## Aim of the task
Can you rewrite the entries from the start through the line holding "tap(247, 373)", inclusive, with every "icon" replaced by "button" and nothing else altered?

## Items
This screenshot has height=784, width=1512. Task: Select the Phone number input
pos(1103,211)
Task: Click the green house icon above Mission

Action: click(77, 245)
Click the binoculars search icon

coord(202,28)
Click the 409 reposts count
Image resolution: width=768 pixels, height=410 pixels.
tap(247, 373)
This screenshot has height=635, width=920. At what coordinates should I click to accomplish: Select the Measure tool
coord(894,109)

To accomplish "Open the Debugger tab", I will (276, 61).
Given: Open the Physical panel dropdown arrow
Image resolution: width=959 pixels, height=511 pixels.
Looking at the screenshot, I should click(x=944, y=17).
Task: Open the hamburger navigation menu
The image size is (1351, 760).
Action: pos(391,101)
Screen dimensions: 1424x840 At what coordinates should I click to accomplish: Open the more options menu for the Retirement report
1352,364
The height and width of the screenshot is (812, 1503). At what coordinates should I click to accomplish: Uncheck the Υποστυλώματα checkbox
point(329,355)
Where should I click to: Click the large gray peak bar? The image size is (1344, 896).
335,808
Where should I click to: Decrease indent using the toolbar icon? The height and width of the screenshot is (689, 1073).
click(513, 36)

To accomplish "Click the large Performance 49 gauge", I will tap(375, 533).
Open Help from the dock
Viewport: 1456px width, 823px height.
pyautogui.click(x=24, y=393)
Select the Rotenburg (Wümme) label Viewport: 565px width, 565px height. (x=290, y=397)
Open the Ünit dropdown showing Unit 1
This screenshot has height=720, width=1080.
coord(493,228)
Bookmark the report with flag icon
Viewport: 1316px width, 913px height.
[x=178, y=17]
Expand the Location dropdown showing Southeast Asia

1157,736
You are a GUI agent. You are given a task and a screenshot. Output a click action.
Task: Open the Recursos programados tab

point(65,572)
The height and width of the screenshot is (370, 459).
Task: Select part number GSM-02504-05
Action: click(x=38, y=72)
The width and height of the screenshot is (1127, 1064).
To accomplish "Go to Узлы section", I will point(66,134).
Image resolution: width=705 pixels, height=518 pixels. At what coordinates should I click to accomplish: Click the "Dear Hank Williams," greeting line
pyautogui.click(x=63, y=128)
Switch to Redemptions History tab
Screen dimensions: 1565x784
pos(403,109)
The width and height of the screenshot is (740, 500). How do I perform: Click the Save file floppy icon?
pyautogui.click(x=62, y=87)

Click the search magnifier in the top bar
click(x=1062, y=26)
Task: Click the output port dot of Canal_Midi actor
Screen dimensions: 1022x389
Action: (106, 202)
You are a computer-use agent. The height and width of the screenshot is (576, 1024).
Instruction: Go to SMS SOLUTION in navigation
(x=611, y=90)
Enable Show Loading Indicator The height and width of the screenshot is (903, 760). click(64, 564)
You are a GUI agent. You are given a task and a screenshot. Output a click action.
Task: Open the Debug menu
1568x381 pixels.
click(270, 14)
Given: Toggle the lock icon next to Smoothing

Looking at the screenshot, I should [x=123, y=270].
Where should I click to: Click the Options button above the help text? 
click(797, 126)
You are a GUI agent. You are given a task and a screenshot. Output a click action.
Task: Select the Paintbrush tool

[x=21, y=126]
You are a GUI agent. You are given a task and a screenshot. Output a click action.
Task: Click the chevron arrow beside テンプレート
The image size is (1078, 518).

## Reply to the task
This screenshot has height=784, width=1512. Task: Select the Phone number input
pos(1103,211)
Task: Click the green house button above Mission

Action: click(77, 245)
Click the binoculars search button

coord(202,28)
Click the 409 reposts count
Image resolution: width=768 pixels, height=410 pixels.
tap(247, 373)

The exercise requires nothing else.